由表1可知，多拉菌素的回收率介于98.4%～101.5%之间，日间和日内变异系数均小于10%，表明本试验方法回收率高，准确度高，符合药代动力学要求。

2.4 多拉菌素浇泼剂在绵羊体内的药动学

给药后不同时间点的绵羊血浆经过样品处理并进行HPLC测定。给药后35 d绵羊血浆中的DRM浓度均低于检测线，药时曲线见图4。

图4 绵羊血浆样品中时间—多拉菌素平均浓度散点图Fig.4 Graphic of mean doramectin concentrations distributed at distinct time points in sheep plasma

绵羊皮肤浇注多拉菌素浇泼剂后的主要药代动力学参数。将试验所得的血药浓度-时间数据经3P97程序计算可知，绵羊皮肤浇注多拉菌素浇泼剂后在体内的过程符合二室模型，有关药代动力学参数见表1。

表2 多拉菌素浇泼剂在绵羊体内的药代动力学参数Table 2 Pharmacokinetics parameter of doramectin pour-on in sheep （n＝6）

3 讨论与结论

本试验单剂量（0.5 mg·kg-1BW）给绵羊背部浇注0.5%多拉菌素浇泼剂后，血浆中药物浓度的消除半衰期（T1/2Kβ）为4.95 d，根据半衰期判断，多拉菌素属于慢性消除药物，这与张萍等在犬上的动力学研究（按照0.3 mg·kg-1BW皮下注射给药，消除半衰期为4.78 d）[7]及张继瑜等在猪上的药动学研究（按照0.3 mg·kg-1BW静脉注射，消除半衰期为6.11 d）[10]结果较接近。本试验中多拉菌素在绵羊体内的分布半衰期（T1/2kα）为1.89 d，较多拉菌素在犬皮下注射给药时分布半衰期0.58 d及在猪静脉注射给药时分布半衰期1.09 d要大，说明0.5%多拉菌素浇泼给药在绵羊体内的分布相对其对犬皮下注射及猪静脉注射的分布较慢，这主要与动物的种属差异和不同的给药途径有关。

药时曲线下面积（AUC）反映进入体循环药量的多少，它是评价药物吸收程度的一个重要指标[8-9]。药时曲线某一时间区段下的AUC反映该时间内的体内药量，代表了一次给药后的吸收总量，反映药物被吸收的程度[11]。本试验条件下背部浇泼多拉菌素在绵羊体内的AUC为（144.7±23.36）ng·d·mL-1，这与张萍等[7]皮下注射于犬上AUC值（187.43±24.99）ng·d·mL-1结果相接近，表明0.5%多拉菌素浇泼剂在绵羊体内的吸收较好。

药物经血管外给药吸收后的血药浓度最大值称为药峰浓度（Cmax），与给药剂量、给药途径、给药次数、动物种属等有关。

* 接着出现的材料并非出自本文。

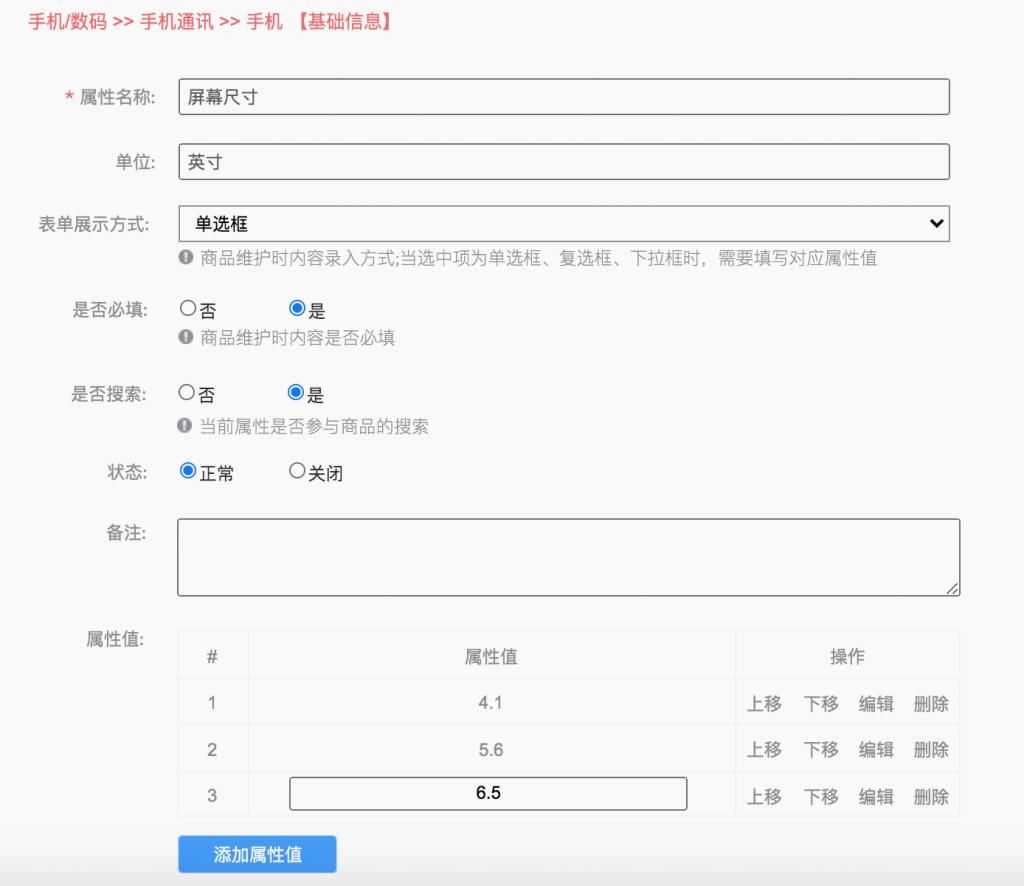Viewport: 1024px width, 886px height.
Task: Click the 单位 input field showing 英寸
Action: point(563,161)
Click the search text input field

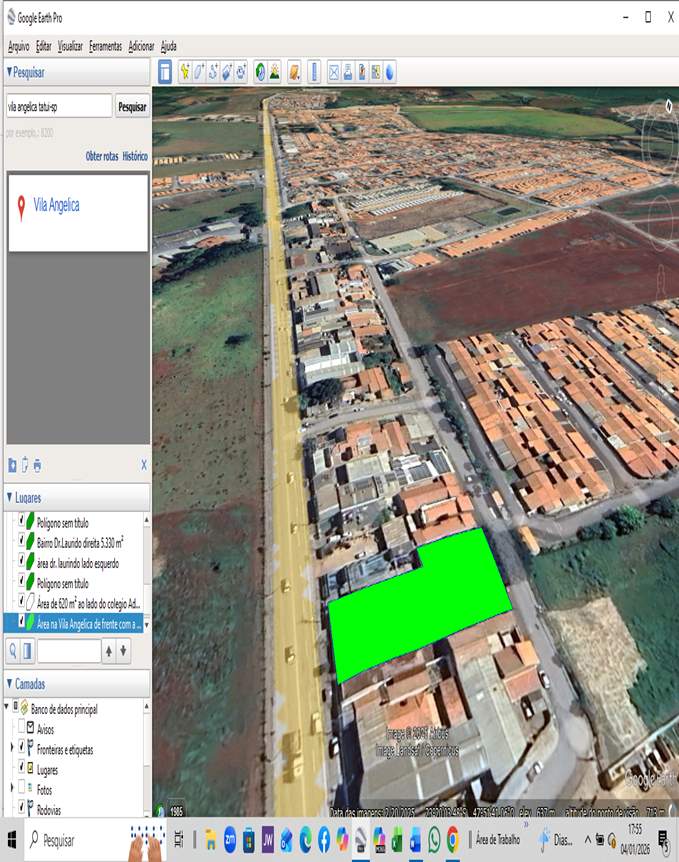click(x=58, y=106)
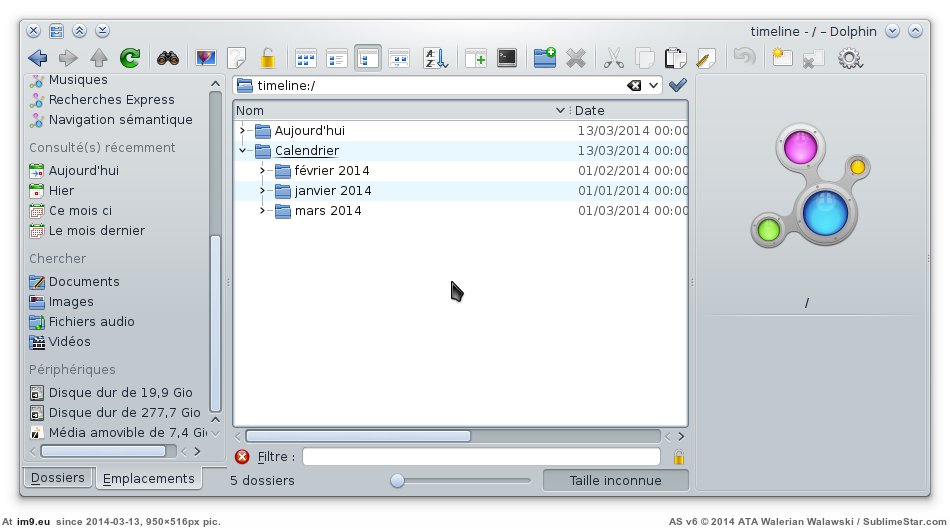The height and width of the screenshot is (528, 950).
Task: Click the gear settings toolbar icon
Action: pos(850,58)
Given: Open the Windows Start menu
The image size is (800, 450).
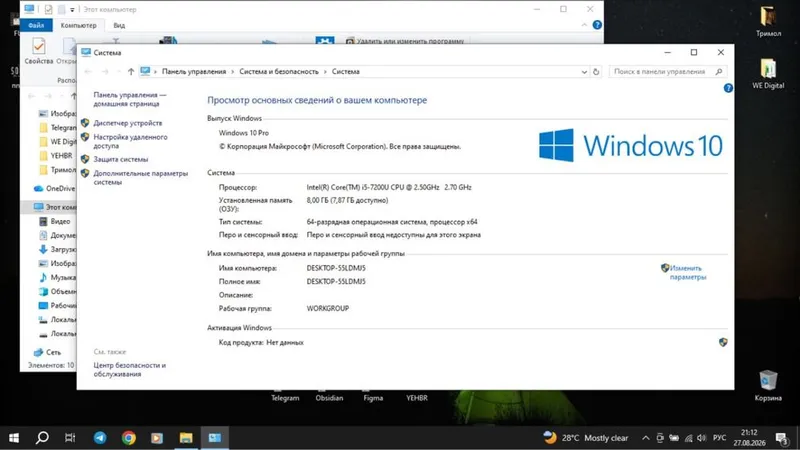Looking at the screenshot, I should [x=14, y=438].
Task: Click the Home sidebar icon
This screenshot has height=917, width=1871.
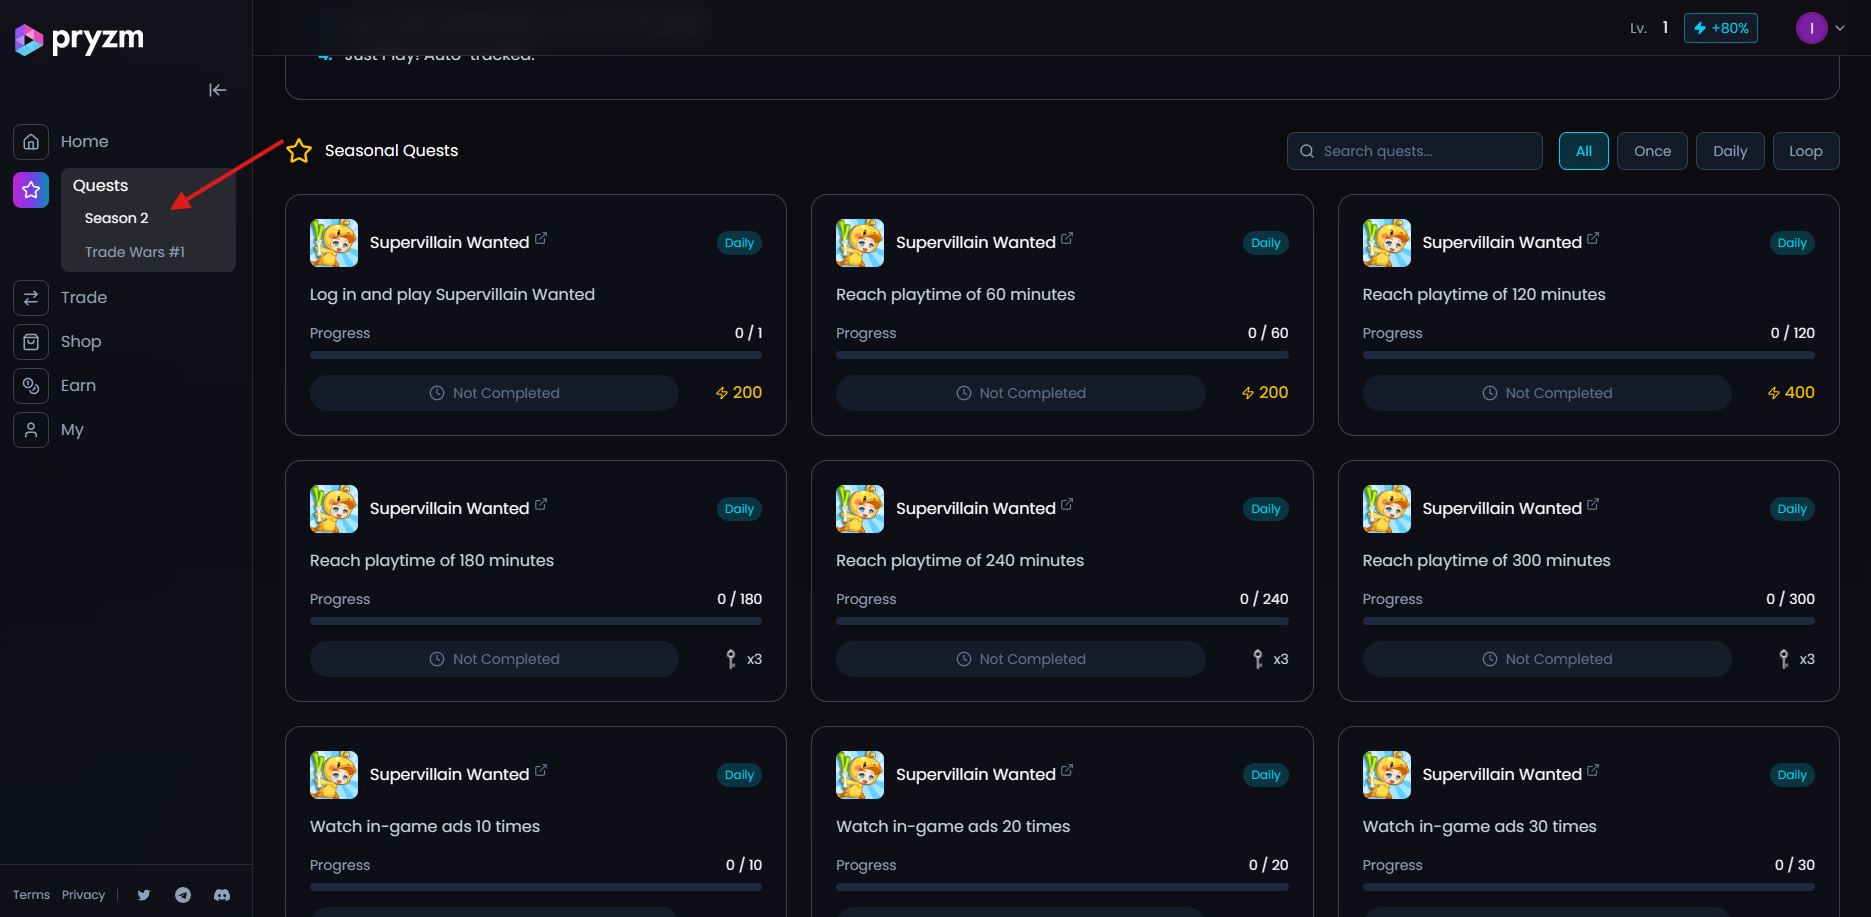Action: 31,142
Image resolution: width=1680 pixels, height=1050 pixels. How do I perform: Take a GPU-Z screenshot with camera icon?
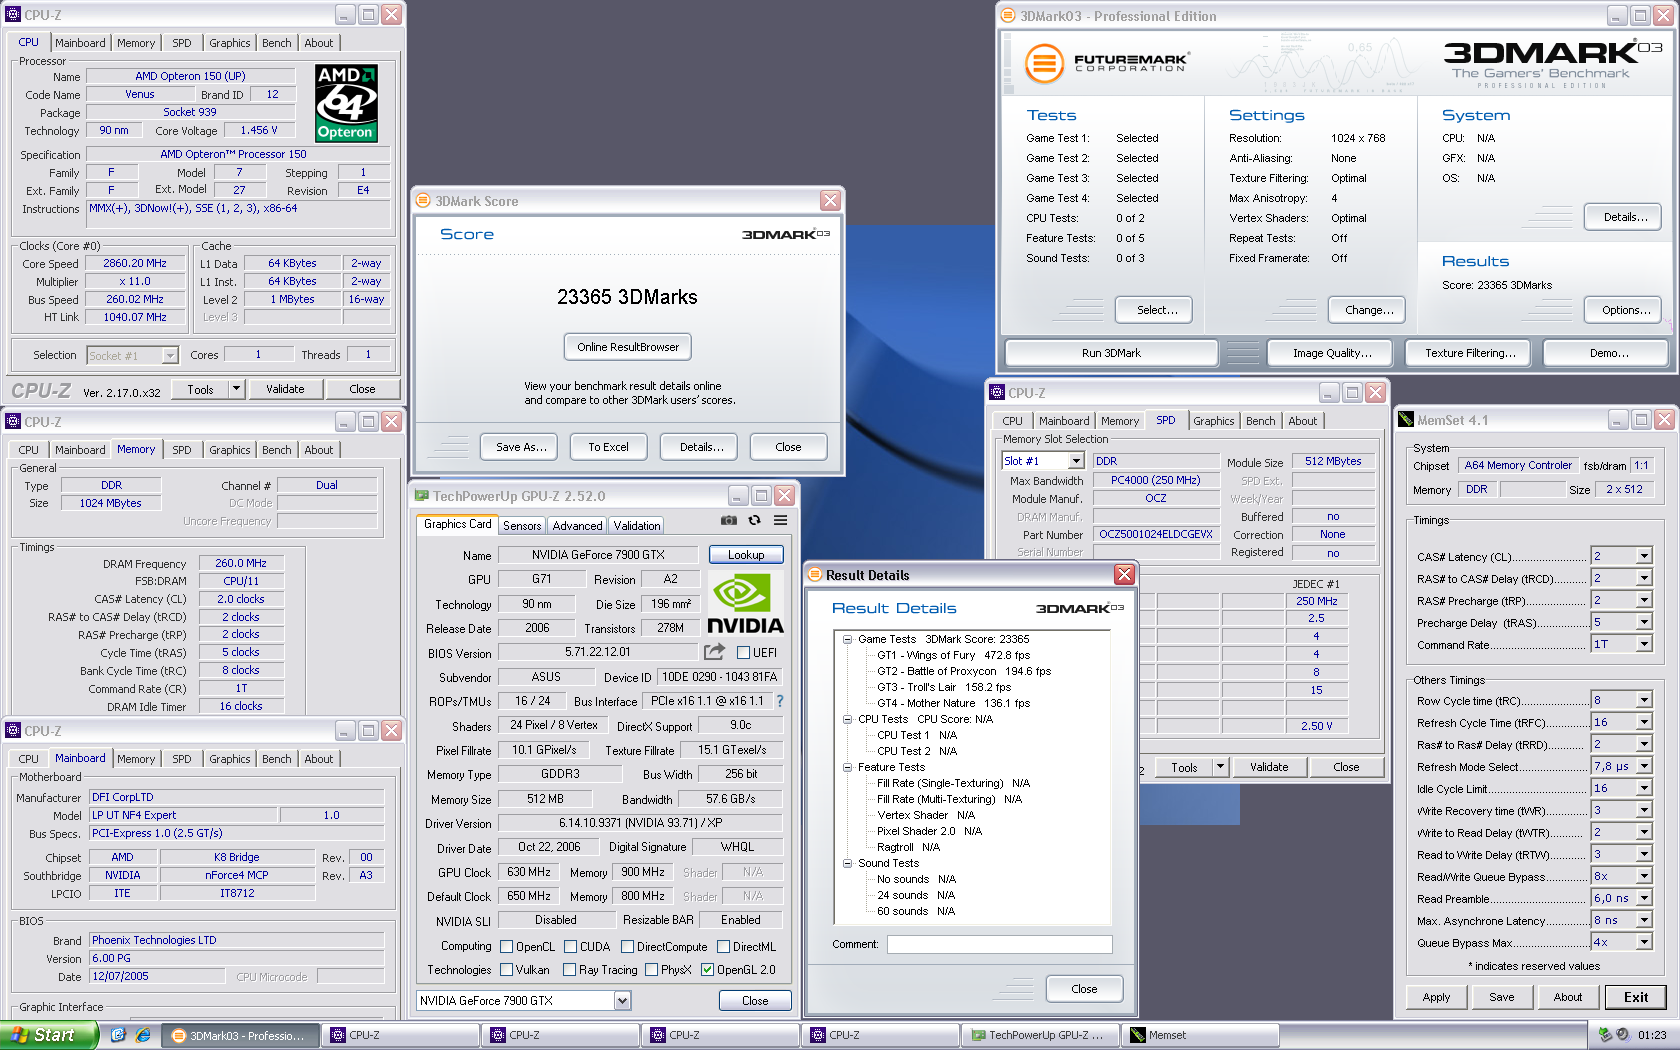[x=729, y=520]
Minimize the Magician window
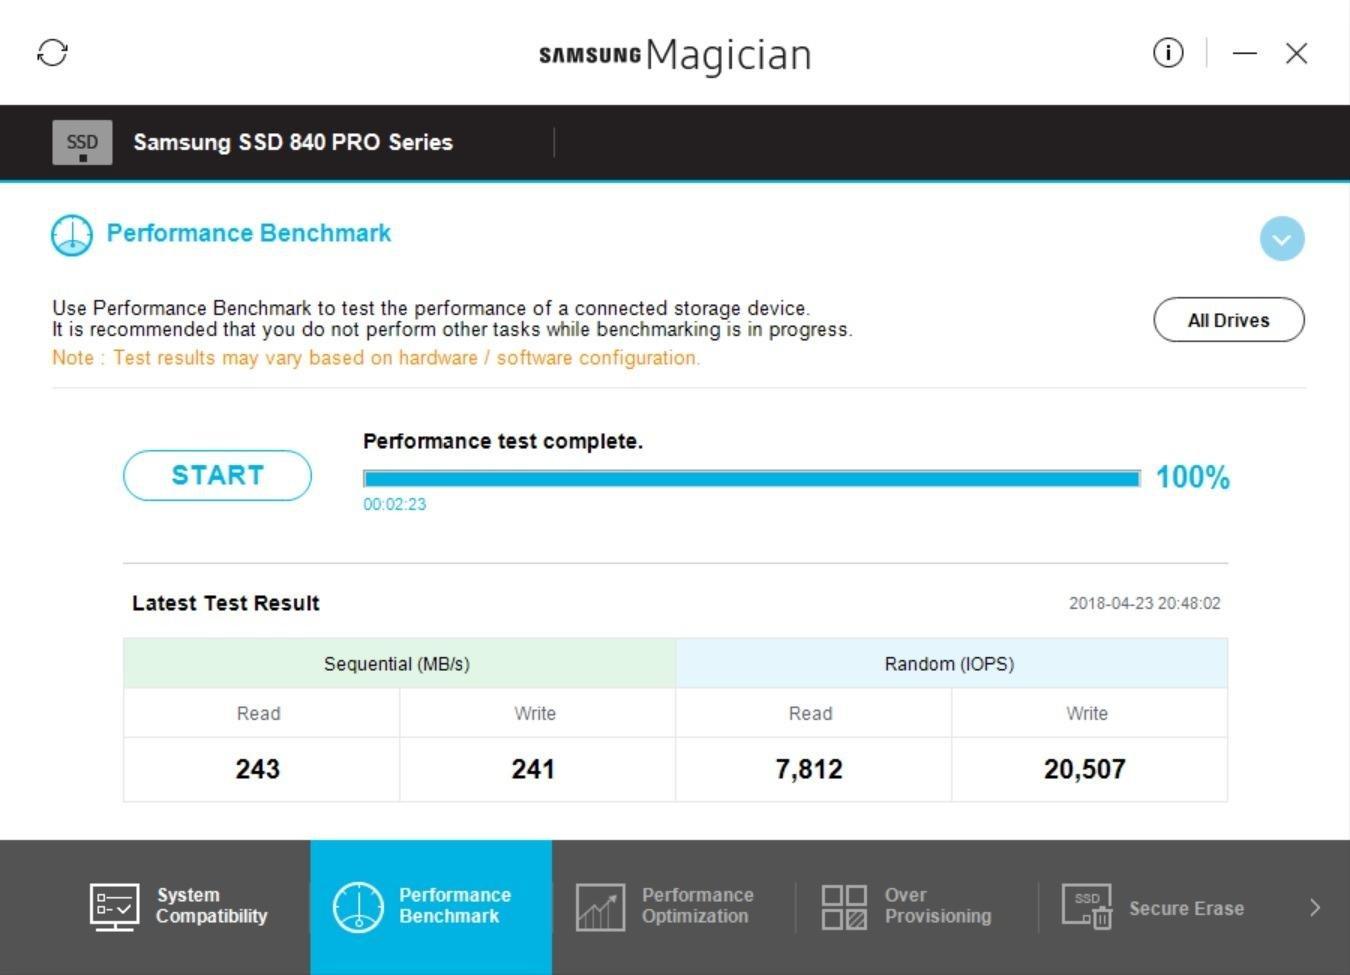The image size is (1350, 975). pyautogui.click(x=1244, y=53)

药物达到峰浓度所需的时间即为药峰时间（Tmax），取决于吸收速率和消除速率。两者是反映药物吸收快慢的重要指标。本试验中背部皮肤浇泼多拉菌素于绵羊时的Cmax为（19.93±0.37）ng·mL-1，Tmax为（3.18±0.89）d与Lifschitz等皮下注射于牛上的Tmax值（3.86±1.11）d结果[12]相接近，表明多拉菌素浇泼剂在绵羊体内的吸收较快。

本试验选用AIC法对多拉菌素在绵羊体内的房室模型进行判定，即根据不同的AIC值，可以确定最佳模型。AIC值越小，则该模型拟合度越好，特别是当两种模型的残差平方和值很接近时AIC值较小的模型是最适模型。本试验条件下测出的多拉菌素在绵羊体内过程符合二室开放模型，这与张继瑜等在猪体内注射多拉菌素的研究结果[10]相同，而张萍等在犬上注射多拉菌素的动力学模型为一室模型[7]，可见动物种属差异对药物的动力学特征是有影响的。大环内酯类药物在动物血浆中的动力学特性可变性较大，这在牛试验中已得到证明[13]，本试验中多拉菌素在绵羊体内的血浆浓度也存在着差异，该结果表明多拉菌素在动物个体内吸收和代谢的个体差异性，在相同的试验条件下，这种现象对伊维菌素在牛、猪、绵羊和山羊中同样存在，这可能与动物的体况、性别、年龄和生理状况有关，但与药物的固有特性关系不大[10]。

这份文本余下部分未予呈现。